= WHAT NEEDS TO BE DONE =
Rewrite the records below, swapping "Where should I click to:" for "Where do I click to:" wherever it occurs and leaving everything else untouched.

· · · · · · ·

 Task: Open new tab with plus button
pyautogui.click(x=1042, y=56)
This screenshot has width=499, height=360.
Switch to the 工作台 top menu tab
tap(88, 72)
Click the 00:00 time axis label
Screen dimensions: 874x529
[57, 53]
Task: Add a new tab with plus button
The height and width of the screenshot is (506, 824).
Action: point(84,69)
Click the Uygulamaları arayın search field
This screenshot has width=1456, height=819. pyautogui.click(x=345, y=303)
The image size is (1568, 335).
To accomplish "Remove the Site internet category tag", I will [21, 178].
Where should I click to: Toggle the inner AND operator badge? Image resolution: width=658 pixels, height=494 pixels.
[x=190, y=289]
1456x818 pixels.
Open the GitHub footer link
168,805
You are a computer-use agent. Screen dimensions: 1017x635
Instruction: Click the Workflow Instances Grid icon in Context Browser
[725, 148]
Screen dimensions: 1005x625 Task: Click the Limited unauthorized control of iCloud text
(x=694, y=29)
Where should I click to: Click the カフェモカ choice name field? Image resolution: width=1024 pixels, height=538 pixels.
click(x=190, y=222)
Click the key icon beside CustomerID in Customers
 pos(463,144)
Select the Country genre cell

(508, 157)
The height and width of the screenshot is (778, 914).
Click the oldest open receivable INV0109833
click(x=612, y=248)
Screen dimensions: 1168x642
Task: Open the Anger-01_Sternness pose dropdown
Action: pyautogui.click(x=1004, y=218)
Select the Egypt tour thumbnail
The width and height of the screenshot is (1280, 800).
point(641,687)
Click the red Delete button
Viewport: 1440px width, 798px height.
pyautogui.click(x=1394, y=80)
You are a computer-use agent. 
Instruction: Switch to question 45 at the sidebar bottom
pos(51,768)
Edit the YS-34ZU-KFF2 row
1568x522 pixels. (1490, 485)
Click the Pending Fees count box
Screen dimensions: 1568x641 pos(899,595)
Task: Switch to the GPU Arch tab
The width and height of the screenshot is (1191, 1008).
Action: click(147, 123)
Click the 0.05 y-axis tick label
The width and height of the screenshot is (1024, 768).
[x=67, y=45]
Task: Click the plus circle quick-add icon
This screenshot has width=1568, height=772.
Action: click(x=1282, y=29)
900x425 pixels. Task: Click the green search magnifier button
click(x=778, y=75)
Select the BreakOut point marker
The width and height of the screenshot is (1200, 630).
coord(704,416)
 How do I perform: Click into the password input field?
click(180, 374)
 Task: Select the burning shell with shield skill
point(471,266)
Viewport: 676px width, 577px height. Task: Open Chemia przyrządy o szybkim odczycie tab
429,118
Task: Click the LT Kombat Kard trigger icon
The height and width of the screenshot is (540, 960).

· · · · · · ·

= SOLUTION TO THE PROBLEM =
 Task: Open new tab with plus button
pyautogui.click(x=1042, y=56)
This screenshot has width=499, height=360.
Switch to the 工作台 top menu tab
tap(88, 72)
Click the 00:00 time axis label
Screen dimensions: 874x529
[57, 53]
Task: Add a new tab with plus button
The height and width of the screenshot is (506, 824).
Action: point(84,69)
Click the Uygulamaları arayın search field
This screenshot has width=1456, height=819. pyautogui.click(x=345, y=303)
The image size is (1568, 335).
To accomplish "Remove the Site internet category tag", I will [21, 178].
Where do I click to: Toggle the inner AND operator badge? Image resolution: width=658 pixels, height=494 pixels.
[x=190, y=289]
1456x818 pixels.
Open the GitHub footer link
168,805
You are a computer-use agent. Screen dimensions: 1017x635
Instruction: Click the Workflow Instances Grid icon in Context Browser
[725, 148]
Screen dimensions: 1005x625 Task: Click the Limited unauthorized control of iCloud text
(x=694, y=29)
Where do I click to: Click the カフェモカ choice name field? Image resolution: width=1024 pixels, height=538 pixels.
click(x=190, y=222)
Click the key icon beside CustomerID in Customers
 pos(463,144)
Select the Country genre cell

(508, 157)
The height and width of the screenshot is (778, 914).
Click the oldest open receivable INV0109833
click(x=612, y=248)
Screen dimensions: 1168x642
Task: Open the Anger-01_Sternness pose dropdown
Action: pyautogui.click(x=1004, y=218)
Select the Egypt tour thumbnail
The width and height of the screenshot is (1280, 800).
point(641,687)
Click the red Delete button
Viewport: 1440px width, 798px height.
pyautogui.click(x=1394, y=80)
You are a computer-use agent. 
Instruction: Switch to question 45 at the sidebar bottom
pos(51,768)
Edit the YS-34ZU-KFF2 row
1568x522 pixels. (1490, 485)
Click the Pending Fees count box
Screen dimensions: 1568x641 pos(899,595)
Task: Switch to the GPU Arch tab
The width and height of the screenshot is (1191, 1008).
Action: click(147, 123)
Click the 0.05 y-axis tick label
The width and height of the screenshot is (1024, 768).
[x=67, y=45]
Task: Click the plus circle quick-add icon
This screenshot has width=1568, height=772.
Action: click(x=1282, y=29)
900x425 pixels. Task: Click the green search magnifier button
click(x=778, y=75)
Select the BreakOut point marker
The width and height of the screenshot is (1200, 630).
coord(704,416)
 How do I perform: Click into the password input field?
click(180, 374)
 Task: Select the burning shell with shield skill
point(471,266)
Viewport: 676px width, 577px height. Task: Open Chemia przyrządy o szybkim odczycie tab
429,118
Task: Click the LT Kombat Kard trigger icon
The height and width of the screenshot is (540, 960).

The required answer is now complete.